__Selected extract__:
______________________________

The guns were out for the head of the British Chambers of Commerce today. At the launch of Small Business Week 2007, David Frost (not that one, obviously) was taken to task over his insistence that all small businesses want to grow.
Written by David Meyer, Contributor

The guns were out for the head of the British Chambers of Commerce today. At the launch of Small Business Week 2007, David Frost (not that one, obviously) was taken to task over his insistence that all small businesses want to grow.

Well, obviously they do, you might say. But Frost and his co-panellist Steve Pateman (head of the Royal Bank of Scotland) came up against an extremely vocal lobby at the event who pointed out that many home workers and other small businesspeople - particularly women - were taking that route precisely because they want a sustainable income with flexibility and without wanting to take over the universe.

His opponents poured scorn on his claim that most small businesses want to hire more people - too much hassle, they said - and (obviously on a winning streak) he then went on to incur the wrath of another panellist, Everywoman co-founder Maxine Benson, for dismissing those who opted for a "lifestyle business". Oddly, she found the term patronising.

______________________________

__Material provided__:
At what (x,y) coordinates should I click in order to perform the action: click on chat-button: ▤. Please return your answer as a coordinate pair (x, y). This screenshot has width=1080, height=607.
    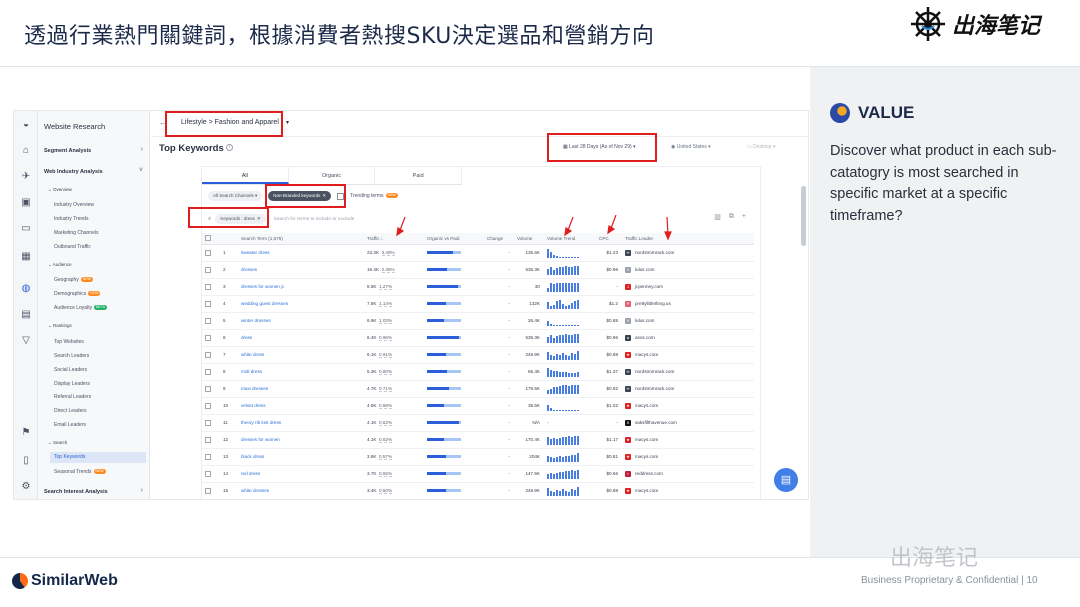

______________________________

__Work required__: Pick up the article on the Small Business Week 2007 launch after its final sentence and keep writing it.

__Response to this task__:
"Do we want fifty million individual businesses or do we want growth businesses?" whimpered Frost, before claiming that every single business had to grow because of increasing competition from overseas.

An alternative view on that last point came from BT Business chief Bill Murphy, who told me later that, "if you're starting up a business at home today, you are not going to be competing against India and China".

Of course, Murphy was there to punt Tradespace, a free BT service geared towards exactly that sort of cottage industry (28k registered users and counting). But I still think he's right.